[Data extract]

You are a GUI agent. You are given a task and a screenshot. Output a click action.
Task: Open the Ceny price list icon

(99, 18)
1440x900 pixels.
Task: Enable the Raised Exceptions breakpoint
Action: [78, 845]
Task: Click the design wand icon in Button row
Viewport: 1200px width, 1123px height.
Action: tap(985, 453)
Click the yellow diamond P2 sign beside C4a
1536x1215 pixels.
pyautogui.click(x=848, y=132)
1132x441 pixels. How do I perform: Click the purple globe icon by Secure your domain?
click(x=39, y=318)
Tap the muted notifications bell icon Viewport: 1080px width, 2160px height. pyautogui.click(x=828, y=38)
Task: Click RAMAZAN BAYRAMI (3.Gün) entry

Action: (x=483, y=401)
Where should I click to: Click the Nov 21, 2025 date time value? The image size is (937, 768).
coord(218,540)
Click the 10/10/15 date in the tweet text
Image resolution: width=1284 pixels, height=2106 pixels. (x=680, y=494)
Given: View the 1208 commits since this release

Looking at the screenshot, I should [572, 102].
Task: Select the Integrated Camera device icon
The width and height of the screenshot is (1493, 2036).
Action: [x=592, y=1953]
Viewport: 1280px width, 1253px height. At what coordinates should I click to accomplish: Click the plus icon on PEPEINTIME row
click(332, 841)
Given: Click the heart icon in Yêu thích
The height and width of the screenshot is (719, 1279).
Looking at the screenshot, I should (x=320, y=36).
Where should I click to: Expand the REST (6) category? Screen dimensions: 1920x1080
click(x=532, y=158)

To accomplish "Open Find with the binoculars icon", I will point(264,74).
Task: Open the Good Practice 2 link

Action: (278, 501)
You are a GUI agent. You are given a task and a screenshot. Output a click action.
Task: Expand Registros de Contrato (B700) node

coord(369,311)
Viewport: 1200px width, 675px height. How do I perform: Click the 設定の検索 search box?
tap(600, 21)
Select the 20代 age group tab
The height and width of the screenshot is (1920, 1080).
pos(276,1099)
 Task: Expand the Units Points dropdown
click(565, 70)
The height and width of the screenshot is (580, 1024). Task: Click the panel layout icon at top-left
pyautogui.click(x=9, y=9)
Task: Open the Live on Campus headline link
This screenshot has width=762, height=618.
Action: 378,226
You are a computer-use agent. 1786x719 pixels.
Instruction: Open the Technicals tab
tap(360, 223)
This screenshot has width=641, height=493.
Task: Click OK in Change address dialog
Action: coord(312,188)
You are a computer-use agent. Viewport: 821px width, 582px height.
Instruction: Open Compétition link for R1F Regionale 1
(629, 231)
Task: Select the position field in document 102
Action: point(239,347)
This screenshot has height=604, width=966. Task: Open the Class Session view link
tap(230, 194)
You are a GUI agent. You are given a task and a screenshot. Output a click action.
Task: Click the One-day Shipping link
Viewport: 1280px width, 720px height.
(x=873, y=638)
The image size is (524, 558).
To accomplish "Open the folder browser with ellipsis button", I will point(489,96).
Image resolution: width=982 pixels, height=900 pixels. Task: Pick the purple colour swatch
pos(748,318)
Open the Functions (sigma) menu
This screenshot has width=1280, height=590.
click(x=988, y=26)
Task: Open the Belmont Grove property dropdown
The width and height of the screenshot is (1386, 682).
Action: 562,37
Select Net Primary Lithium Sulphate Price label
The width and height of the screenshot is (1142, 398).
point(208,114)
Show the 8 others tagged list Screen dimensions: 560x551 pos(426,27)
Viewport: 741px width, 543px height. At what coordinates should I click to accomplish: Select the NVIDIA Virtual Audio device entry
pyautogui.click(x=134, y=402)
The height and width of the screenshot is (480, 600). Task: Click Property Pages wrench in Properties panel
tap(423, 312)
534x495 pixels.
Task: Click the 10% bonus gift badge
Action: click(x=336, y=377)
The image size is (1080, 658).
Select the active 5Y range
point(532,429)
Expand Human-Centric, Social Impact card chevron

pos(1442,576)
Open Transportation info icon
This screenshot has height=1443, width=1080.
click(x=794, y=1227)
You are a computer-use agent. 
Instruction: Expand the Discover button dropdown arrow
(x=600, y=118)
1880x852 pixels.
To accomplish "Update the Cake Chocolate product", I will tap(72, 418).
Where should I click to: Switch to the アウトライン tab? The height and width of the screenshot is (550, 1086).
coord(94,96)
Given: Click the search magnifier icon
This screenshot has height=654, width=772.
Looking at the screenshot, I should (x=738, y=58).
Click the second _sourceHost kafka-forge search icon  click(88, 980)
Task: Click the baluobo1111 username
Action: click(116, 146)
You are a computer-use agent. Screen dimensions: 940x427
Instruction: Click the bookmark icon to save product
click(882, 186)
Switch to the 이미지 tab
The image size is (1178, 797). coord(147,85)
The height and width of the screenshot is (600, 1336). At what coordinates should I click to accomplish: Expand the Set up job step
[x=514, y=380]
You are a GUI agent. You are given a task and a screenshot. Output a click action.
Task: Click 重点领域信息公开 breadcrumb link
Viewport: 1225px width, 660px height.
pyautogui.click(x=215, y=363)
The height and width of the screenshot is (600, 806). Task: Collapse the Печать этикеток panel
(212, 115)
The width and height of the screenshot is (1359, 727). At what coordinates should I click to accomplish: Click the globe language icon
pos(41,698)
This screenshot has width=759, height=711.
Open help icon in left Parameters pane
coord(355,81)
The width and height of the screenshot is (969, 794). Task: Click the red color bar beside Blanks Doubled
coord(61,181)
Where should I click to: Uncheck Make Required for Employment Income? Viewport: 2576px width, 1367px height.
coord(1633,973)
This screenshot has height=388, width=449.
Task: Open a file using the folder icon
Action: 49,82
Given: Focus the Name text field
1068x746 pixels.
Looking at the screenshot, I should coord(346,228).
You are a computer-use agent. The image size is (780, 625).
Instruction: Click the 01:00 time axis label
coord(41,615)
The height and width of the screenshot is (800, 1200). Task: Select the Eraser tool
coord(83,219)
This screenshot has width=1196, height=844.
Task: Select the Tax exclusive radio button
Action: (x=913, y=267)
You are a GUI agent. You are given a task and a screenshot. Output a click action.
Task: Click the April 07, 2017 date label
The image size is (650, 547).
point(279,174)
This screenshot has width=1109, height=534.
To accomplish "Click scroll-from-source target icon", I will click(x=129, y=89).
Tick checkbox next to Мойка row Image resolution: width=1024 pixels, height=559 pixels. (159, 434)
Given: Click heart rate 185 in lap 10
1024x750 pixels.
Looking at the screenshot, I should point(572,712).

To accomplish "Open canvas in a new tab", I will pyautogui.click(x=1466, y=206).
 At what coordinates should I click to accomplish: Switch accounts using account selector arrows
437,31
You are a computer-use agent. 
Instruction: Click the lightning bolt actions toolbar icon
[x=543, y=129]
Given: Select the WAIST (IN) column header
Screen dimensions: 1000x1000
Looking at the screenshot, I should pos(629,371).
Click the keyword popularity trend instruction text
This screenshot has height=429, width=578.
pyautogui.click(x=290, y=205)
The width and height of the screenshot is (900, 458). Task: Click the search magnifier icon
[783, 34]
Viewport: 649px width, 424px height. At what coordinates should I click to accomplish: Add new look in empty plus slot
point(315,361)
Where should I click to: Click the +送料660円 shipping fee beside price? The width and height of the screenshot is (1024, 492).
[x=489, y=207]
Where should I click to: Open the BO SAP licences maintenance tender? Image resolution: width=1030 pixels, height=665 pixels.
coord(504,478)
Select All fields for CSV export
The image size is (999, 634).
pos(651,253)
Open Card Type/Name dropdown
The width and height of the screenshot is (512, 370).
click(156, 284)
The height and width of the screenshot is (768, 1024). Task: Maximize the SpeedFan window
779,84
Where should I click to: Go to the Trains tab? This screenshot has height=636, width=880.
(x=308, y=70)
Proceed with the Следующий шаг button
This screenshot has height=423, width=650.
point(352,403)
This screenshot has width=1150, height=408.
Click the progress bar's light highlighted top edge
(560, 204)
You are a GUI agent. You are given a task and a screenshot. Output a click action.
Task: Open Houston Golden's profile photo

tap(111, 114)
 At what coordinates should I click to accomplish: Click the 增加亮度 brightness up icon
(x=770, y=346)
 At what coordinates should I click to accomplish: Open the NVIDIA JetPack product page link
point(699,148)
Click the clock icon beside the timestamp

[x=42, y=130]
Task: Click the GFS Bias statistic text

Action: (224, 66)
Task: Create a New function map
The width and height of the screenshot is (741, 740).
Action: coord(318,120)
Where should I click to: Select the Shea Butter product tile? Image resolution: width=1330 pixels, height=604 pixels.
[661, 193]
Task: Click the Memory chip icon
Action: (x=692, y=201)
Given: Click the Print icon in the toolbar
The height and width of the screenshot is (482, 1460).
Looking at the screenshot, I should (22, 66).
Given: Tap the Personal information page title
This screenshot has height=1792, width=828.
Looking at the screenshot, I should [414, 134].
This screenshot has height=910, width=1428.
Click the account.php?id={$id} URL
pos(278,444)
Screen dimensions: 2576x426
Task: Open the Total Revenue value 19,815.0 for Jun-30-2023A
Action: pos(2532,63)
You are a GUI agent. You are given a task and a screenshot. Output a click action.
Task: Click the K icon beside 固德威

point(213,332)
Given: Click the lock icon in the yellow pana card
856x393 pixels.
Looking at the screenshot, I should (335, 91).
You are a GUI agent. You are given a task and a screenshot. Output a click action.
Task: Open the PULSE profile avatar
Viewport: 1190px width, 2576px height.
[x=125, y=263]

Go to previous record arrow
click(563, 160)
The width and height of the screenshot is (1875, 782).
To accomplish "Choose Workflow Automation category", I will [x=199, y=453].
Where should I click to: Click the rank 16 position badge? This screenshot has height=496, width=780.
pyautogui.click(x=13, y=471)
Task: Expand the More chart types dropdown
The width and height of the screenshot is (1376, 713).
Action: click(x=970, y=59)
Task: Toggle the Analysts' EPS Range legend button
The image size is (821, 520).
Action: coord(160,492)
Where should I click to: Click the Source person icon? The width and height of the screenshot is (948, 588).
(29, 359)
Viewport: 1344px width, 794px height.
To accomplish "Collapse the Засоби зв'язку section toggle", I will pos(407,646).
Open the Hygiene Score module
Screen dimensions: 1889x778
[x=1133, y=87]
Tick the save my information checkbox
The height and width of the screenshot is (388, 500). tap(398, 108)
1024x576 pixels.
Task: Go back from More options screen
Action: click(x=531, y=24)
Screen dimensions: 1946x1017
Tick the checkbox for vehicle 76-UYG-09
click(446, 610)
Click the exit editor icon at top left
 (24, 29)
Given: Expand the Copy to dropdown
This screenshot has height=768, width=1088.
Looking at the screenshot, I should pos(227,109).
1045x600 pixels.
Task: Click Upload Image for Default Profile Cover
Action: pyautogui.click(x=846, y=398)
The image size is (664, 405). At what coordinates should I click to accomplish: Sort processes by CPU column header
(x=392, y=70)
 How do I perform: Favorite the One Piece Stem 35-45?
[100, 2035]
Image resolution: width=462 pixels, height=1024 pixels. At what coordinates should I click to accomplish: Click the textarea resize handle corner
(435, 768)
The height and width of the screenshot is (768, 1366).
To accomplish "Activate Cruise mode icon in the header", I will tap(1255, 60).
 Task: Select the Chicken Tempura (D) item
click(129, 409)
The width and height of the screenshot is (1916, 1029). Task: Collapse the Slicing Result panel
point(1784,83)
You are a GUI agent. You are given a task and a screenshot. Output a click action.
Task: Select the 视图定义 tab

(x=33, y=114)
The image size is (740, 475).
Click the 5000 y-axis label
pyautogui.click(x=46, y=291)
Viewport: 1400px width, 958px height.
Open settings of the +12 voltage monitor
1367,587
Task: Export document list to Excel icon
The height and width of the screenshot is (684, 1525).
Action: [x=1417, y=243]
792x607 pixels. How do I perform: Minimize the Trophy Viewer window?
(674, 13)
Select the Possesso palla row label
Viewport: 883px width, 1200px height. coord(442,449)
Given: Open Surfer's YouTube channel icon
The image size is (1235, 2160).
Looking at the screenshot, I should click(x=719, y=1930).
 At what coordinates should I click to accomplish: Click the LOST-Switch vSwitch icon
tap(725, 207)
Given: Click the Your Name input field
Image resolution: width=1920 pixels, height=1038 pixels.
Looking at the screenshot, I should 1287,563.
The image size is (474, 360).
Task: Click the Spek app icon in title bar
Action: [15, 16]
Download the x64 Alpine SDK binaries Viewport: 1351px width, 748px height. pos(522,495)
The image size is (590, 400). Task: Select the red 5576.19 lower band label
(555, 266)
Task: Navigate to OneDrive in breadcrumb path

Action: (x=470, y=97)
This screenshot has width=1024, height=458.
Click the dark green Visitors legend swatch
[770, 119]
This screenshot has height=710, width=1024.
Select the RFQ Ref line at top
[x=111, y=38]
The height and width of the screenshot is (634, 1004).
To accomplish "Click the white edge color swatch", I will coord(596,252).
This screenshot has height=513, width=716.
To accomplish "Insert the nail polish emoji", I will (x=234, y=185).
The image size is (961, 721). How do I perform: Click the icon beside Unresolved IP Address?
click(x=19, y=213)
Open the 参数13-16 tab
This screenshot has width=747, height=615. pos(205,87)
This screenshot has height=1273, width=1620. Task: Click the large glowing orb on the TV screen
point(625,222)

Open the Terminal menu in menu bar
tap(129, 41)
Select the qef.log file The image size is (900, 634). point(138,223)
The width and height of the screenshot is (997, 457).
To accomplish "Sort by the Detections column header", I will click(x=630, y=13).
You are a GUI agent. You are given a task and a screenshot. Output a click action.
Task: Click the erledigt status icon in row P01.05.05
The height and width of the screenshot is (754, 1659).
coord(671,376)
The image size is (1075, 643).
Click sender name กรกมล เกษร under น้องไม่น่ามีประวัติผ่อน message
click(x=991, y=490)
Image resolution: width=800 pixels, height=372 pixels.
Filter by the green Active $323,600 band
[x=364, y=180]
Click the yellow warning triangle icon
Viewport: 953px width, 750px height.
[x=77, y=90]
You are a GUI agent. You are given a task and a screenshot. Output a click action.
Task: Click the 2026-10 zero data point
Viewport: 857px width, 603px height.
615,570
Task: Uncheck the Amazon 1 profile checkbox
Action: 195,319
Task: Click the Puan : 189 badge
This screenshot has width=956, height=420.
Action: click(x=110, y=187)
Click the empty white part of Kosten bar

[/Data extract]

Task brief
What is needed is an exact copy of the lines above, from the one containing "Given: Click the lock" through the one containing "The width and height of the screenshot is (1875, 782).", with nothing added.

Answer section
Given: Click the lock icon in the yellow pana card
856x393 pixels.
Looking at the screenshot, I should (335, 91).
You are a GUI agent. You are given a task and a screenshot. Output a click action.
Task: Open the PULSE profile avatar
Viewport: 1190px width, 2576px height.
[x=125, y=263]

Go to previous record arrow
click(563, 160)
The width and height of the screenshot is (1875, 782).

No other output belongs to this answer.